Kutipan Sumber:
====

Pemuda Asal Gowa Produksi Alat Musik Tradisional: Usaha Kreatif yang Lestarikan Budaya Lokal

0-3248x1440-0-0#

MAKASSAR,FILALIN.COM, – Di tengah derasnya arus modernisasi dan perkembangan teknologi, masih ada generasi muda yang tetap berkomitmen menjaga warisan budaya lokal. Salah satunya adalah Muh. Yusuf, pemuda berusia 27 tahun yang akrab disapa Hendri. Ia berasal dari Desa Kanjilo, Kecamatan Barombong, Kabupaten Gowa, dan telah delapan tahun terakhir menekuni usaha pembuatan alat musik tradisional khas Gowa.

 

Usaha kreatif ini dimulai sejak Hendri masih duduk di bangku SMA. Berbekal ketekunan dan bakat seni yang dimilikinya, ia mulai memproduksi alat musik tradisional secara mandiri. Kini, dengan bantuan enam orang rekannya, Hendri mampu memproduksi berbagai jenis alat musik seperti kacaping, pui-pui, biola, keso-keso, hingga seruling.

 

“Awalnya saya hanya coba-coba membuat kacaping sendiri di rumah, karena memang saya suka musik tradisional sejak kecil. Lama-lama teman-teman mulai tertarik, dan akhirnya saya serius jadikan ini sebagai usaha,” ungkap Hendri saat ditemui di bengkel kerajinannya.

====

Entri Data:
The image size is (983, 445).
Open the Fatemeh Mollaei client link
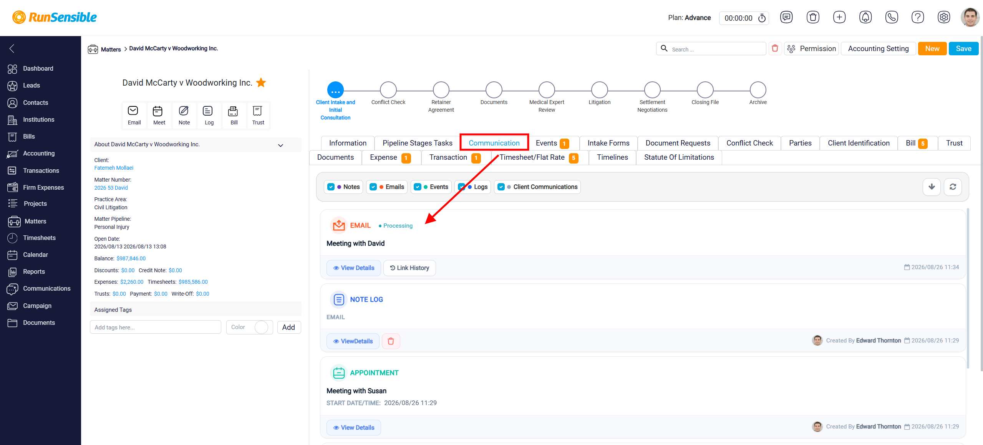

====

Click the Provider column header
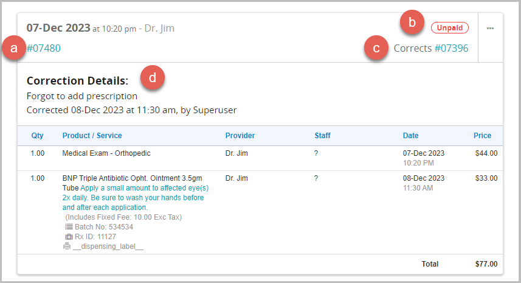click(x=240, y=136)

====

Tugas Latihan 1: Terjemahkan ke dalam bahasa Inggris kalimat berikut dari artikel tentang pembuat alat musik tradisional asal Gowa: "Usaha kreatif ini dimulai sejak Hendri masih duduk di bangku SMA."
Tugas Latihan 2: Lanjutkan artikel tentang pembuat alat musik tradisional asal Gowa, dimulai tepat setelah kalimat terakhir yang tersedia.
Baris-baris data di atas tidak berhubungan dengan artikel tentang pembuat alat musik tradisional asal Gowa.

Hasil Tugas 1: This creative business began when Hendri was still in high school.

Hasil Tugas 2:
 

Hendri merupakan alumni Seni Rupa Universitas Negeri Makassar (UNM). Ia tumbuh dalam lingkungan keluarga pengrajin furnitur, yang memperkaya keterampilannya dalam mengolah kayu dan bahan-bahan lain menjadi produk berkualitas. Namun, berbeda dari usaha orang tuanya yang fokus pada perabotan rumah tangga, Hendri memilih jalur seni musik sebagai bentuk pengabdian terhadap budaya daerah.

 

“Buat saya, alat musik tradisional itu bukan cuma barang, tapi identitas kita sebagai orang Gowa. Kalau bukan kita yang lestarikan, siapa lagi?” tambahnya.

 

Setiap bulannya, tim kecil Hendri mampu memproduksi hingga 15 unit alat musik. Untuk kacaping dan biola, ia membanderol harga Rp450.000 per buah. Pemasaran masih dilakukan secara sederhana, yakni melalui media sosial dan jaringan teman ke teman. Meski begitu, respon pasar cukup positif, terutama dari kalangan pecinta musik tradisional dan komunitas seni di Sulawesi Selatan.

 

Namun, Hendri tidak menampik bahwa tantangan tetap ada. Salah satunya adalah keterbatasan modal untuk pengembangan usaha. Ia berharap ke depannya bisa mendapatkan dukungan dari pemerintah daerah maupun pihak swasta untuk memperluas produksi dan memperkenalkan alat musik tradisional Gowa ke pasar yang lebih luas.

 

“Saat ini kami masih terbatas dari segi alat dan tempat produksi. Kalau ada bantuan modal atau pelatihan manajemen usaha, itu akan sangat membantu kami untuk naik kelas,” ujarnya.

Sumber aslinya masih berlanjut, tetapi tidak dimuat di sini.